Müzik yazarımız Beril Tekay’ın 8-9 Mart tarihlerinde Zorlu PSM’de gerçekleşen Sonar İstanbul’dan notları…
SonarLab Redbull sahnesindeki sanatçıların performanslarının birbirinden iyi olduğu şeklinde bir genelleme yapmak mümkün. Loradeniz‘in DJ performansıyla açılan sahne, mekana yeni ulaşan insanlar için geceye ısınma anlamında oldukça etkiliydi. Karanlık, hatta zaman zaman ürpertici olarak adlandırabileceğim setin en etkileyici niteliği, dinleyiciye kendi alanını oluşturma imkanı sunması.
Bu sırada SonarClub sahnesinde Seko, elektronik müziğin mekanik olarak tanımlanabilecek özüne karşın “doğal” bir set ile, saatin de henüz erken olması sebebiyle salonu dolduran az sayıdaki dinleyiciyi geceye hazırlıyordu.
Cava Grande‘nin kendi müziği ve dinleyici ile kurdukları iletişimi izlemek etkileyiciydi. Kullandıkları kozmik şehir görselleri ve karanlık ritimleri ile birlikte, dinleyiciye post-apokaliptik bir şehir deneyimi yaşattılar. Ayrıca geçtiğimiz hafta piyasaya çıkan teklisinden ilk defa çaldıkları parçanın da seyirciden de olumlu bir not aldığını söylemeden geçmeyeyim.
SonarClub sahnesinde Ah! Kosmos‘un performansını ise kelimelerle tanımlamak oldukça güç. Birbirine karşıt duygu durumlarını içeren bir performans. Müzik hızlı ama bu hız, gerginlik yerine bir dinginlik veriyor. Bir yandan dans etme isteği uyandırırken bir yandan da gerçeklikten kopma imkanı sunuyor. Umut veren bir karışıklık barındırıyor, çeşitliliğin zenginlik olarak tanımlanabileceği. Dinlerken bir başına hissettiriyor ve bir o kadar da güçlü.
Yine SonarLab sahnesinde çalan DJ Seinfeld‘in performansı oldukça heyecan vericiydi. Gecenin enerjisini yukarı taşıdı.
Gecenin en ilginç performanslarından biri SonarHall’daki Membrane‘di. Membrane, görsel ve işitsel performansı bir araya getiren bir dijital sanat çalışması. Sahnenin iki yanında yer alan sanatçıların ortasında, havada asılı kalan dumanlar ve reaktif ışıklandırma ile birlikte yer alan hologramik üç boyutlu imgeler, izleyicinin gerçek ve yanılsama evreninde nerede konumlandıracağı konusunda oldukça kafasını bulandırıyor. Aslında bir bakıma sanal ve gerçek bağını kurmayı sağlayan bir performanstı. Bu orta alanda, ses dalgasının havadaki hareketlerini izlemek oldukça büyüleyiciydi. Benim için performansın bir başka dikkat çekici özelliği ise, sahnenin arkasında tek bir kaynaktan çıkan ve izleyiciye doğrulan ışık sayesinde, aslında izleyecinin, izlenen konumuna düşme hissinin yaratılması oldu. Bir nevi panoptikon hissi yaşatıyor.
Beton ormanda Sonar
Saat 23:00’e geldiğinde SonarClub sahnesinde yerini alan Matador için gecenin yıldızlarından biriydi. Enerjik canlı performansıyla gecenin nabzını yükseltti. Salondaki kalabalık ile kurduğu ilişki de organik. Dinleyicisinin ne istediğini bilen ve tatmin eden başarılı ve oyuncu bir performans.

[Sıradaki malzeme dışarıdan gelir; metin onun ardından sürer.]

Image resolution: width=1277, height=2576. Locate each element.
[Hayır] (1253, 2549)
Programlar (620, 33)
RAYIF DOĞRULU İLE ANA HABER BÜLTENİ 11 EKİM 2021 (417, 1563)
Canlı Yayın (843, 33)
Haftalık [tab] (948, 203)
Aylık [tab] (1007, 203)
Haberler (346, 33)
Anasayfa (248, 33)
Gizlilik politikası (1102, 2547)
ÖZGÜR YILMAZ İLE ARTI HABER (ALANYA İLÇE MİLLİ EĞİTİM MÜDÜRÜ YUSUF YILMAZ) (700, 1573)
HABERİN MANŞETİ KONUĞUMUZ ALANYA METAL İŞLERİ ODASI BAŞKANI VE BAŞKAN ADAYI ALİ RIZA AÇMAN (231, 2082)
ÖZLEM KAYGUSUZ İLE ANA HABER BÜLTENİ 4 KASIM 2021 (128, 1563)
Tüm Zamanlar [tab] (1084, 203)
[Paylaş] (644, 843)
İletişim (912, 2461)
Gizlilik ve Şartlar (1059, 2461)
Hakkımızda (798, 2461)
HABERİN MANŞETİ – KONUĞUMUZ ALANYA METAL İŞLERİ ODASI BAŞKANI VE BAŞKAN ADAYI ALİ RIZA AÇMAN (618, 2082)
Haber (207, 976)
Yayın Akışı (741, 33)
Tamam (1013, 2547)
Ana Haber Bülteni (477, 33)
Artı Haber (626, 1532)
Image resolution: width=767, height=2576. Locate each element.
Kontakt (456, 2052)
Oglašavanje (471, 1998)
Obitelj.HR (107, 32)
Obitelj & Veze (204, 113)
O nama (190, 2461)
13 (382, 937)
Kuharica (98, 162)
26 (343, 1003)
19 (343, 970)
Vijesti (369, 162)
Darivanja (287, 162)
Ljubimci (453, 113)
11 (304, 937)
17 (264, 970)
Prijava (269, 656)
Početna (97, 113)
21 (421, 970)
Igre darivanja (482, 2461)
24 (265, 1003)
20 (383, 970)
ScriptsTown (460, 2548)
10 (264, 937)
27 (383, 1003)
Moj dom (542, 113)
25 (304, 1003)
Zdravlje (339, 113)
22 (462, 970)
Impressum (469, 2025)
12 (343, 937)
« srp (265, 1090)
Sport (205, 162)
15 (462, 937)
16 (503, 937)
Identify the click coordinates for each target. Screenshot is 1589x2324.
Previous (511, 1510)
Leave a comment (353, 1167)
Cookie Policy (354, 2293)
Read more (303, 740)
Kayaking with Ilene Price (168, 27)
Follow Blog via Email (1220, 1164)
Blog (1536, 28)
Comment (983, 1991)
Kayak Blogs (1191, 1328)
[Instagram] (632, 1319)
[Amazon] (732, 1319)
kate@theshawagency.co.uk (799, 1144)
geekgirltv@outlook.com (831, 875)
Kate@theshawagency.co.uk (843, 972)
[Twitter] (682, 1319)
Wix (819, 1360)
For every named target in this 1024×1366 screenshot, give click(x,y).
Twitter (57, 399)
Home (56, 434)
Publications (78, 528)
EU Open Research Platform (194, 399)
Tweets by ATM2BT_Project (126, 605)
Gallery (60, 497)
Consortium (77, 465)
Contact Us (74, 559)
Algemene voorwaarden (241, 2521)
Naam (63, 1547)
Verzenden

Octa Octa, house müziğin duygusal ve naif tarafını ortaya koyan DJ performansıyla SonarLab sahnesinde yerini aldı. Bicep ise tahmin edilebilir ve istikrarlı bir müziğe sahip olmasına rağmen garip bir şekilde sıcaktı.
Bu sene de -her sene olduğu gibi- “Sonar tecrübesi Zorlu PSM‘de olur mu?” şeklindeki serzenişleri duymak mümkündü. Performansların kapalı alanda yapılması sebebiyle doğa etkileşiminin çemberin dışında kalması dinleyici açısından hoşa gitmeyen bir durum. Açıkçası şehrin, “beton orman” kavramı üzerinden kurgulanmasının, “doğa-insan yapımı” ikiliğinin önüne geçilmesinde faydalı olacağını düşünüyorum. Böylelikle doğa olanın tanımını yeniden yapmak mümkün olacaktır. Yine de bütün soru işaretlerine rağmen gecenin sonunda belli bir tatminle eve dönüldüğü gerçeği yadsınamaz.